TASK PROMPT. Please write out only the lines from the line with "Task: Share the issue using the export icon" to the line with "Open more options in the top toolbar", inclusive, exactly as they stand below, without the pictures.

Stored records:
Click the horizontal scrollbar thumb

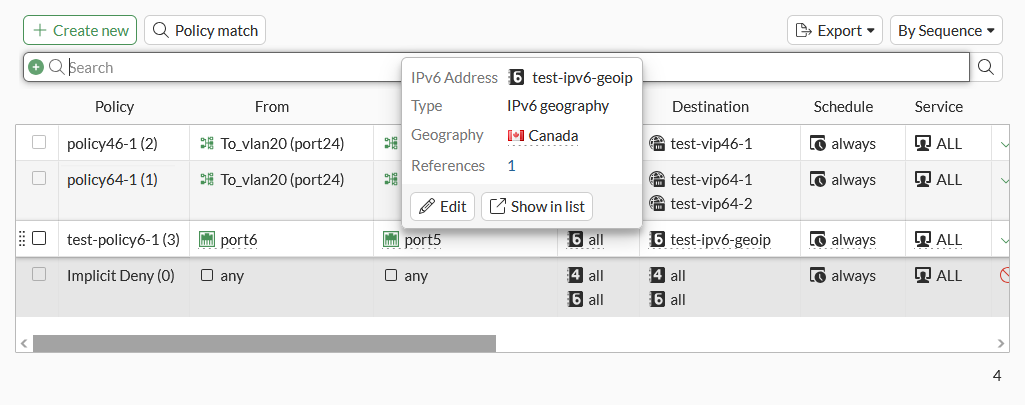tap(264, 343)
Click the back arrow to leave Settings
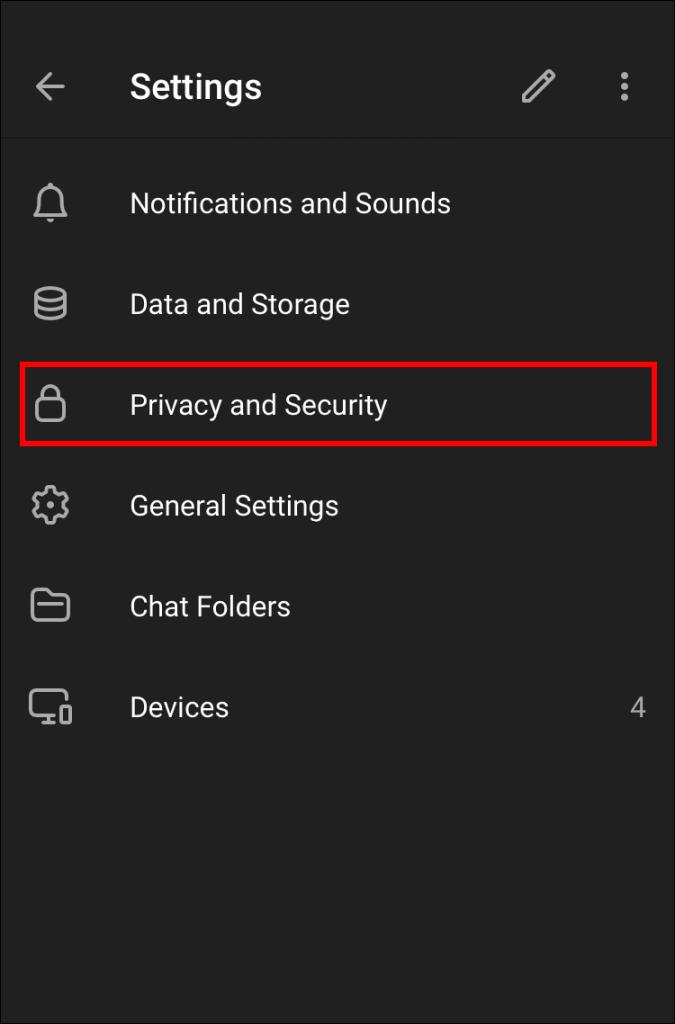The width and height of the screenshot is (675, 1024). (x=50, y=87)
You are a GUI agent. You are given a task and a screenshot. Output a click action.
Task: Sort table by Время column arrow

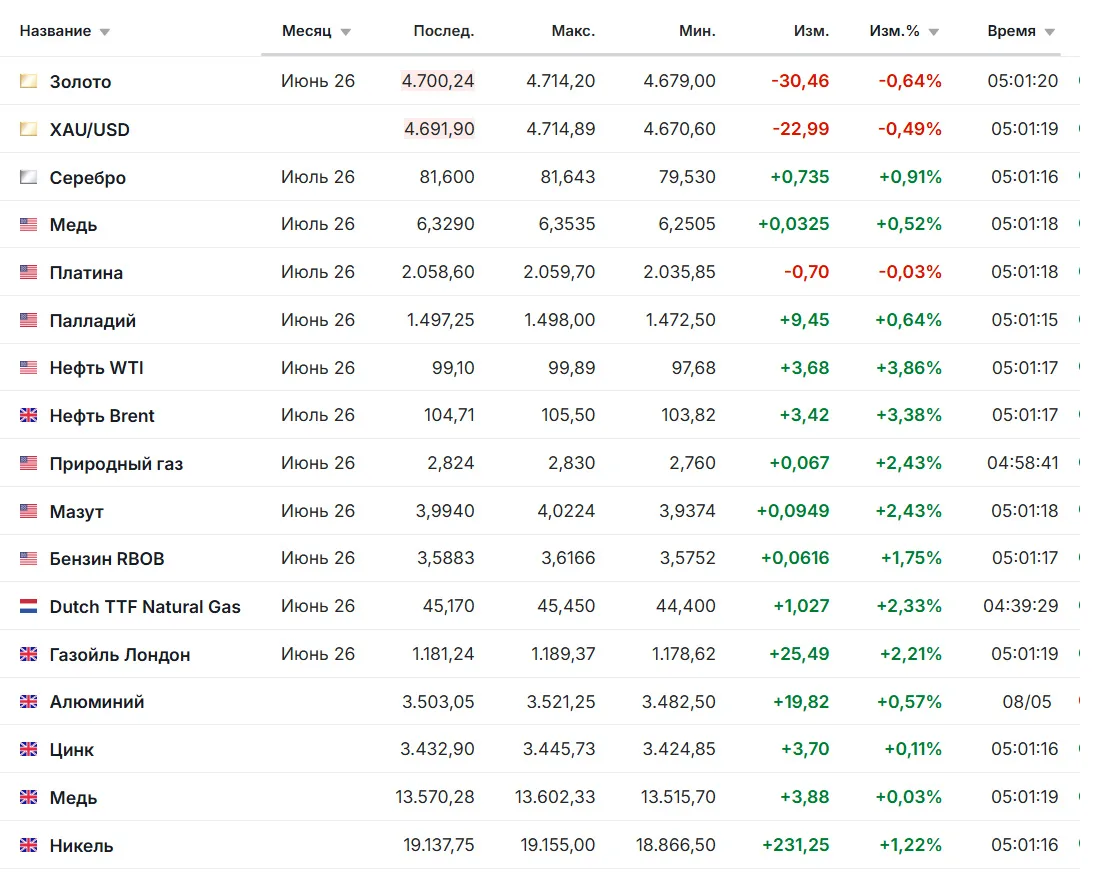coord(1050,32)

==

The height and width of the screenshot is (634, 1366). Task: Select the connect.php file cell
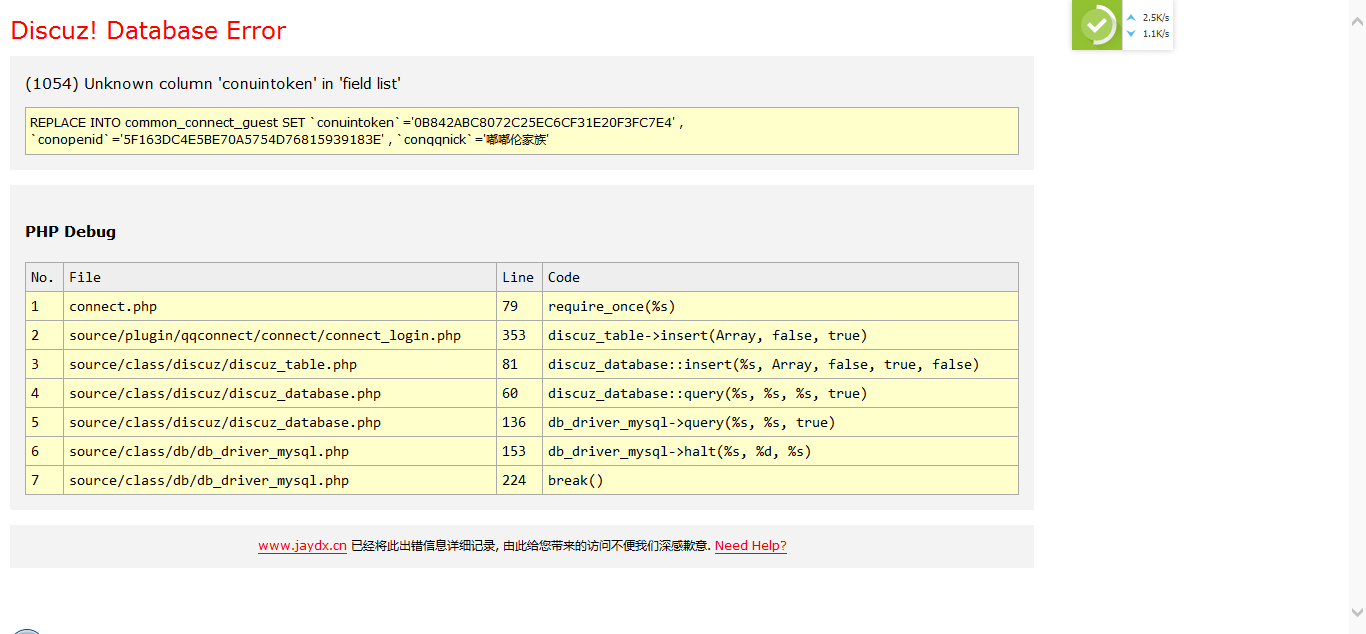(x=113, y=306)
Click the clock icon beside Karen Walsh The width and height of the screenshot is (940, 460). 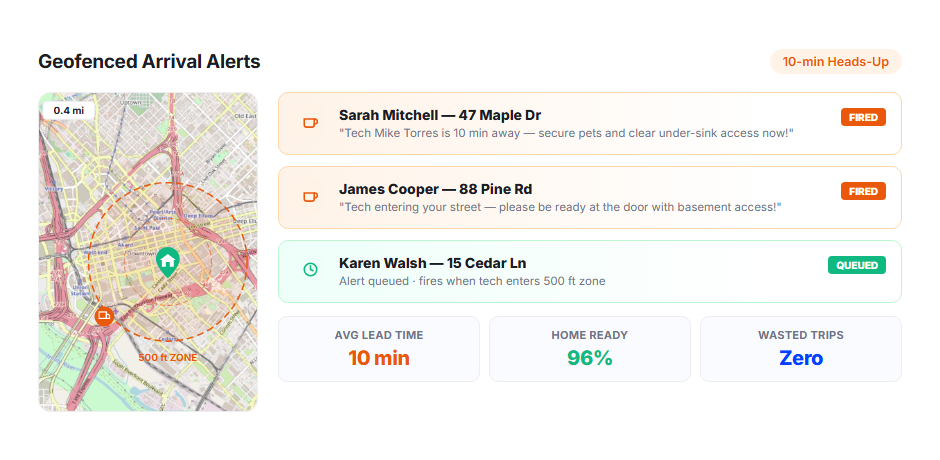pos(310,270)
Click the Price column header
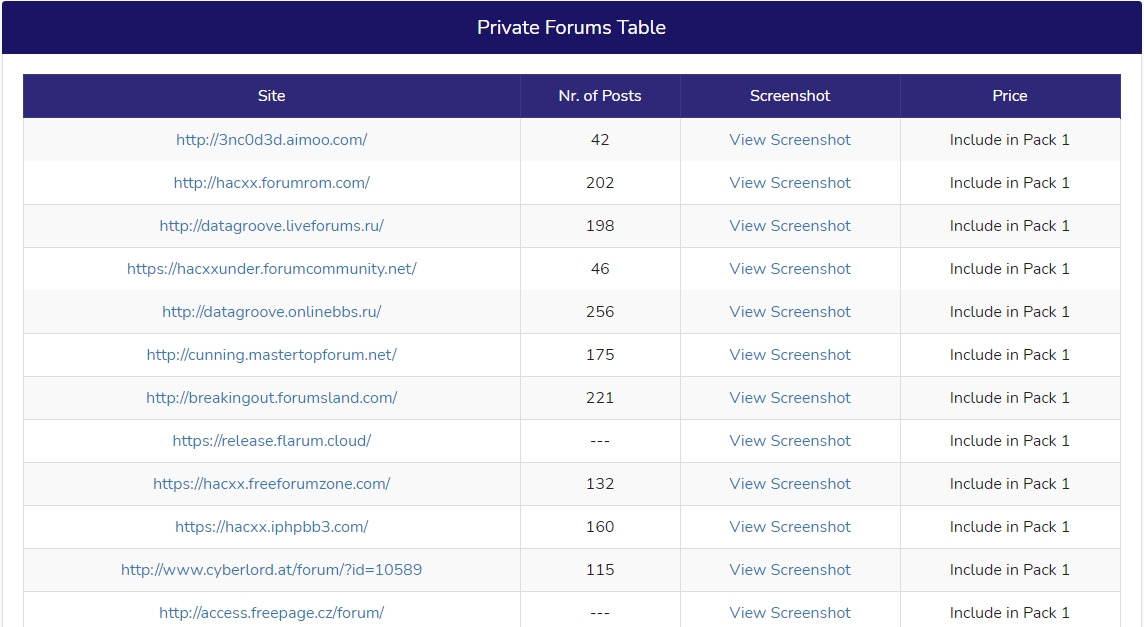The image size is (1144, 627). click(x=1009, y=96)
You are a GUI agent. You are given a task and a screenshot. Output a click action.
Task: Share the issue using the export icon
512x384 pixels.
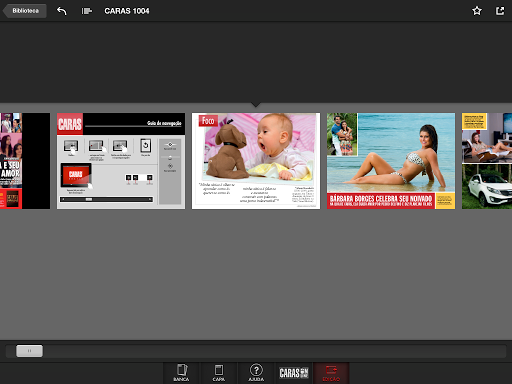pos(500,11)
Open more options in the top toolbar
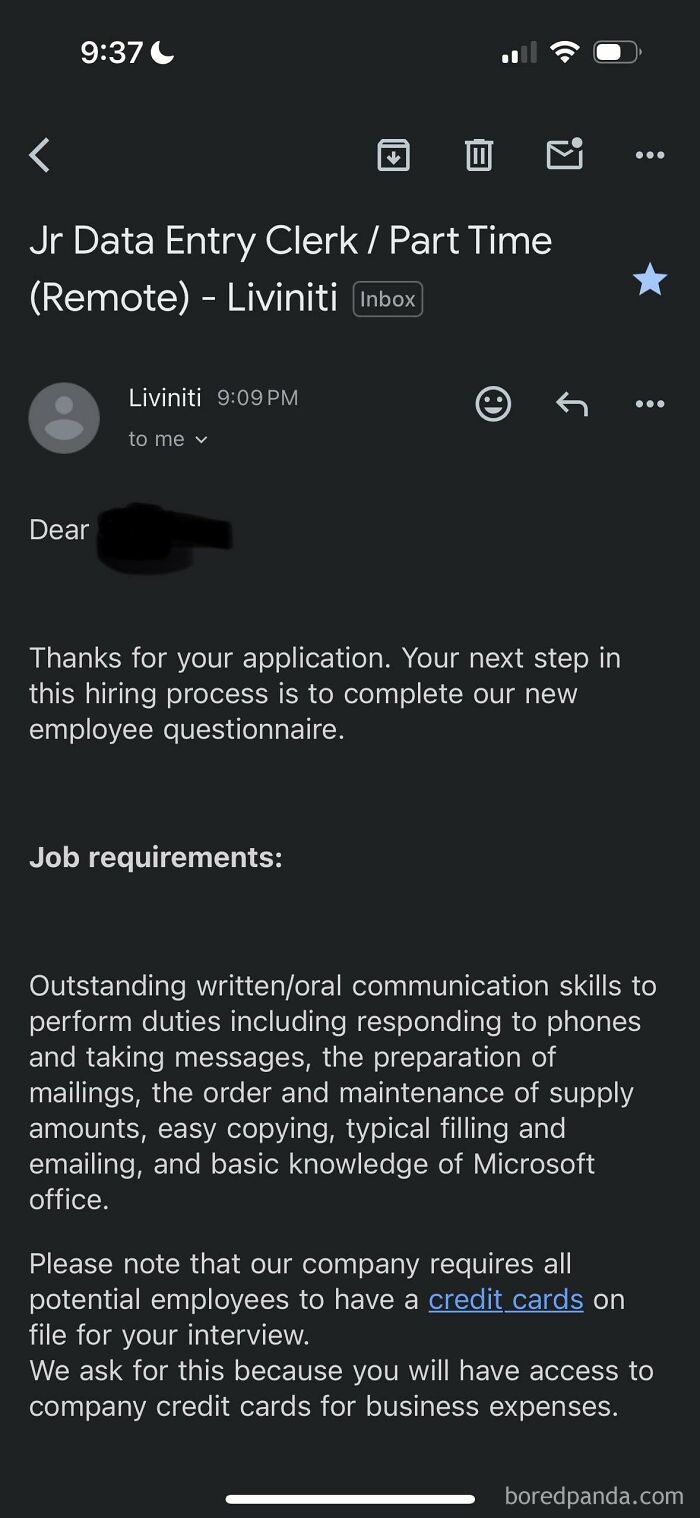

==

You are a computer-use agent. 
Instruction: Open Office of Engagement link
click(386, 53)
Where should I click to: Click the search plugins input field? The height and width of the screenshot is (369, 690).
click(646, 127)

OUTPUT BELOW.
Task: Share the issue using the export icon
512x384 pixels.
pos(500,11)
Open more options in the top toolbar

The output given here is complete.